Decisions on appropriate public health responses can also be greatly informed by the collection and cataloguing of hundreds or thousands of viral genome sequences during an outbreak. Molecular epidemiology (i.e., use of viral sequencing data to identify disease transmission chains) can provide key insights on outbreak information such as animal-to-human or human-to-human transmission [4, 5, 126, 137], instances of suspected “super spreading” [138], and transmission from persistently infected disease survivors [139,140,141]. Sequencing data also inform models of factors that influence outbreak scale and severity [132] and/or viral evolutionary rate [142], and facilitate identification of high frequency mutations that have functional impact on viral infectivity [143, 144].

5.2 Mapping Features of Nucleic Acid Sequences

In addition to identifying unknown sequences, NGS can also map the locations of unknown functional features of NAs, such as epigenomic and epitranscriptomic characteristics including interactions between nucleic acids and proteins or complex secondary and tertiary structure formations [145, 146]. Though these features have been more thoroughly studied in human NAs, viral NAs also fold into complex structures for replication [147] and/or harbor modifications that can dampen immunity [148].

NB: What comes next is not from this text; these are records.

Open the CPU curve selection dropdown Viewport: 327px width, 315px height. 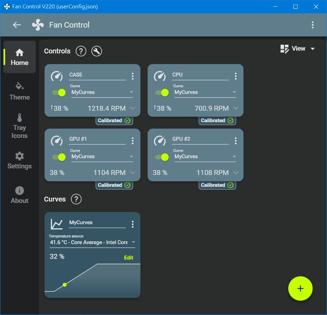click(x=205, y=93)
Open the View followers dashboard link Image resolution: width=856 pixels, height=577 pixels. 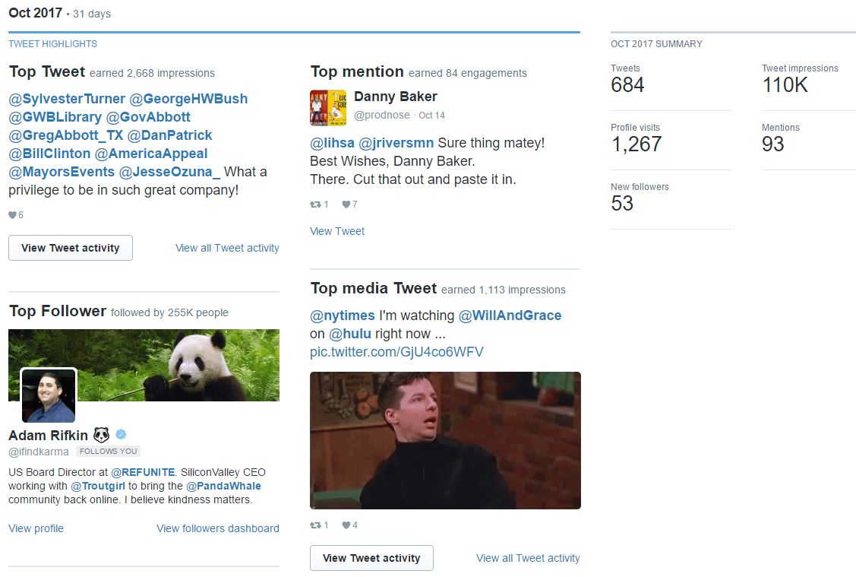click(x=217, y=528)
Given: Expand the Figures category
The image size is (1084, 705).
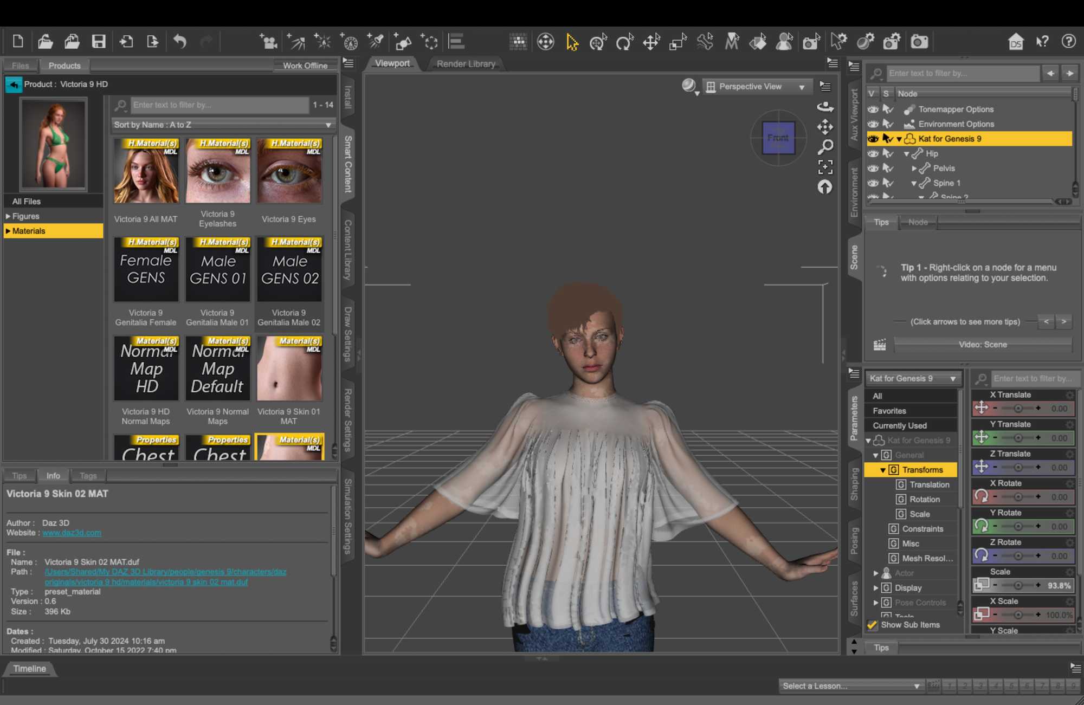Looking at the screenshot, I should coord(8,216).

Though physical methods such as crystallography and nuclear magnetic resonance remain powerful tools for elucidating NA form and function, chemical and enzymatic methods aid in identifying features in a high-throughput manner when coupled with NGS [149]. Enzymes that cleave specific NA features or chemicals that modify specific bases can terminate reverse transcription or produce errors at structured regions [150] or biomarkers [151, 152] that are sensitively and accurately quantified by NGS. Though evaluation of NA features of RG-4 pathogens have been less frequent, these studies can be very informative. One study used NGS to map the RNA structure of an EBOV minigenome and identified that the trailer non-coding region bound to heat-shock protein A8 promoted minigenome replication [153]; better understanding of host-virus interactions essential for replication could identify new targets for MCMs. Though live EBOV was not used in this study, another group used a similar NGS approach for RG-2/3 viruses, Sindbis virus and Venezuelan equine encephalitis virus. Although it was expected that the genomes of these two alphaviruses fold into different RNA structures, it is noteworthy that these two structures directly led to differing viral infectivity [154]. In addition to these technologies, “third generation sequencing” technologies (see Section 5.5) have the potential to facilitate sequencing of DNA and RNA base modifications directly [155,156,157], which can distinguish unmodified from modified bases by measuring changes in electrical currents.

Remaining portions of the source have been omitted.